Now it is not, as some sad defenders of this government have observed, technically a crime to delete emails, even incriminating emails. It is, however, a crime for public servants to organize elaborate conspiracies "not authorized by the trust" of the position he holds, which is what the OPP evidently consider Livingtone's actions in granting sweeping computer access to a non-government employee in the service of no obvious public interest.

This is disturbing stuff, but in many respects it's also a sideshow from the central plot. Though Livingstone may soon be charged with breaching public trust, the Ontario public's actual trust was broken the day two power plants were unnecessarily cancelled with open disregard for cost  --  all in the service of winning two measly seats in a provincial election.

Indeed, one could argue the Livingstone side show actually helps Premier Wynne in a way, as it creates a new narrative about a bad apple (or two, or six) in the McGuinty administration hacking into computers, and diverts attention away from the fact that the Premier herself was one of the co-chairs of McGuinty's reelection strategy team, and a woman who, in her previous capacity as a key cabinet minister, read and signed documents relating to the plant cancellations.
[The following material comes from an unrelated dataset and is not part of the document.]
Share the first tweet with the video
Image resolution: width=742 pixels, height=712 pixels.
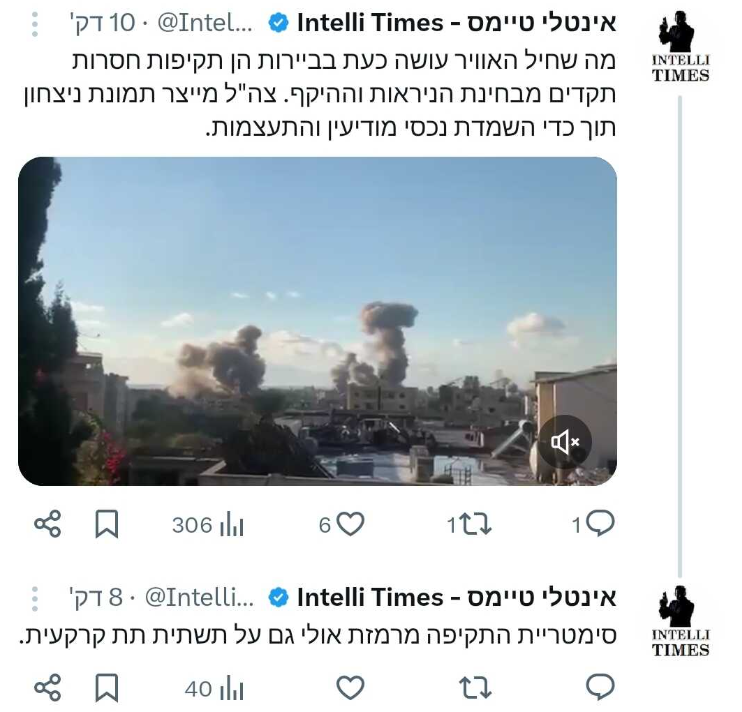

As Liberals, and Liberal supporters plunge deeper into damage control mode, analogies will doubtlessly be drawn to Prime Minister Harper's own chief of staff troubles. In both cases, after all, we have heads of government claiming to be in the dark regarding what their right-hand men were up to, and frankly, in both cases, the fair-minded among us are probably right to take them at their word.

The critical difference, however, is the sin of Harper's ex-chief of staff was paying $90,000 out of his own pocket to reimburse taxpayers for the dubious expense filings of an unlikable, greedy senator. At least in that case, one could argue mistakes were made, but for all the right reasons.

Not so with Ontario's mess. It's scandal all the way down.